A luglio, oltre al tanto atteso e voluto bonus 200 euro, potrebbe arrivare anche lo Stato di Emergenza da parte del governo. Ecco perché

Luglio sarà certamente il mese dei bonus. Per quasi la metà degli italiani, infatti, arriverà il tanto atteso bonus di 200 euro, un importo erogato una tantum per aiutare le famiglie più in difficoltà. L’esecutivo guidato da Mario Draghi ha infatti deciso di erogare un sostegno economico finanziato dalla tassa sugli extra profitti delle società energetiche, in modo da aiutare i nuclei familiari ad affrontare questo particolare periodo di difficoltà.

(ANSA)

Ma a luglio, oltre al bonus di 200 euro potrebbe arrivare anche lo Stato di Emergenza. Tuttavia, questa particolare condizione dichiarata dal governo non ha nulla a che fare con la Pandemia o con la guerra, ma è strettamente legato ai cambiamenti climatici e al periodo di siccità. Ecco cosa succede.

Stato di emergenza a luglio. Ecco che cosa potrebbe succedere a breve

Da settimane in Italia non piove. Potrebbe sembrare una notizia di poco conto o addirittura positiva per gli amanti del caldo e delle lunghe giornate al mare. Tuttavia, la prolungata assenza di piogge ha provocato una forte siccità su tutto il nostro Paese, con le relative e preoccupanti conclusioni.
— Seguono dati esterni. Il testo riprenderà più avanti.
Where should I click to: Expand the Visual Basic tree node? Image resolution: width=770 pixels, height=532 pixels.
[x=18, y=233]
Agricoltori, allevatori e industrie sono, infatti, in piena difficoltà a causa della mancanza di acqua. Senza piogge i campi non possono essere coltivati e i bacini idrici non si riempiono. Dunque, inizierebbe a scarseggiare cibo e, soprattutto, acqua per la sopravvivenza di persone, animali e altro.
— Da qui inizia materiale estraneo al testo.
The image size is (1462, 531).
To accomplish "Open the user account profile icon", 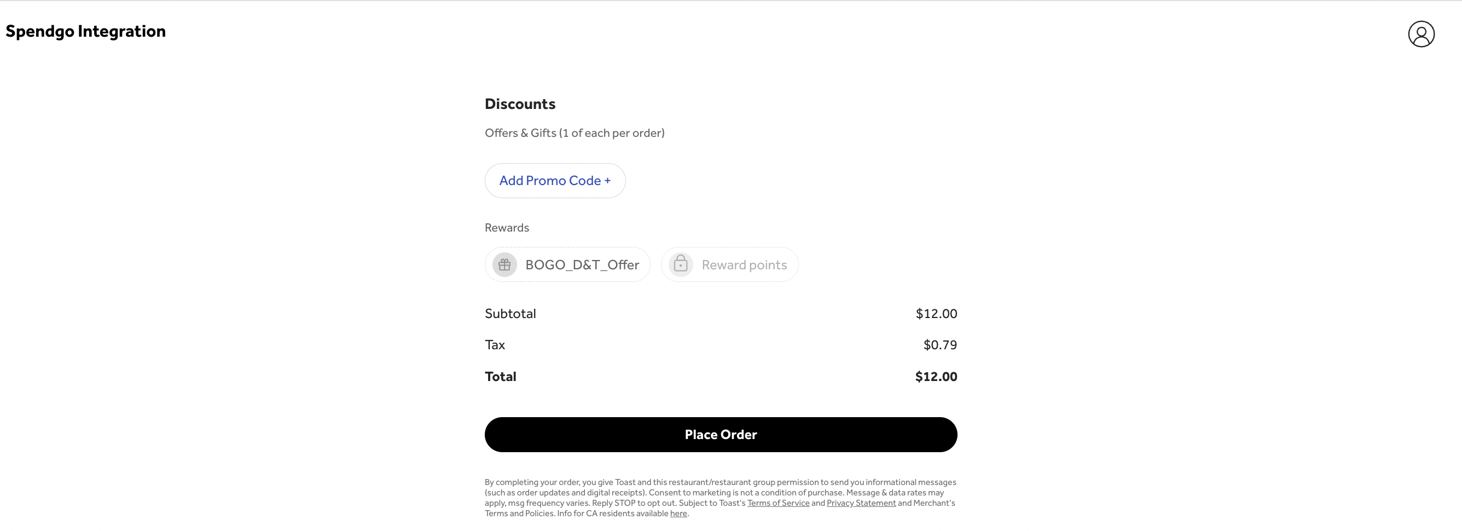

Dunque, sul nostro Paese ritorna la possibilità in cui il governo possa emanare un nuovo stato di emergenza, questa volta legato al problema siccità. Secondo Fabrizio Curcio, capo della Protezione civile, le regioni più a rischio sarebbero Piemonte, Lombardia, Umbria, Emilia-Romagna, Lazio e Veneto.

(ANSA/LUCA ZENNARO)

Da giorni si affacciano varie ipotesi su quello che potrebbe comportare l’istituzione di un nuovo stato di emergenza. Potrebbe essere infatti istituito il divieto di utilizzare acqua da mezzanotte fino alle 6 del mattino, lo spegnimento delle fontane e piscine pubbliche, così come tutte le altre risorse idriche non necessari.

Intanto il governo è a lavoro per istituire un nuovo piano di prevenzione riguardo la carestia strutturale. Sono sul tavolo, infatti, le ipotesi riguardo gli investimenti delle risorse de Pnrr per realizzare una rete di invasi con lo scopo di raccogliere l’acqua piovana su tutto il territorio nazionale.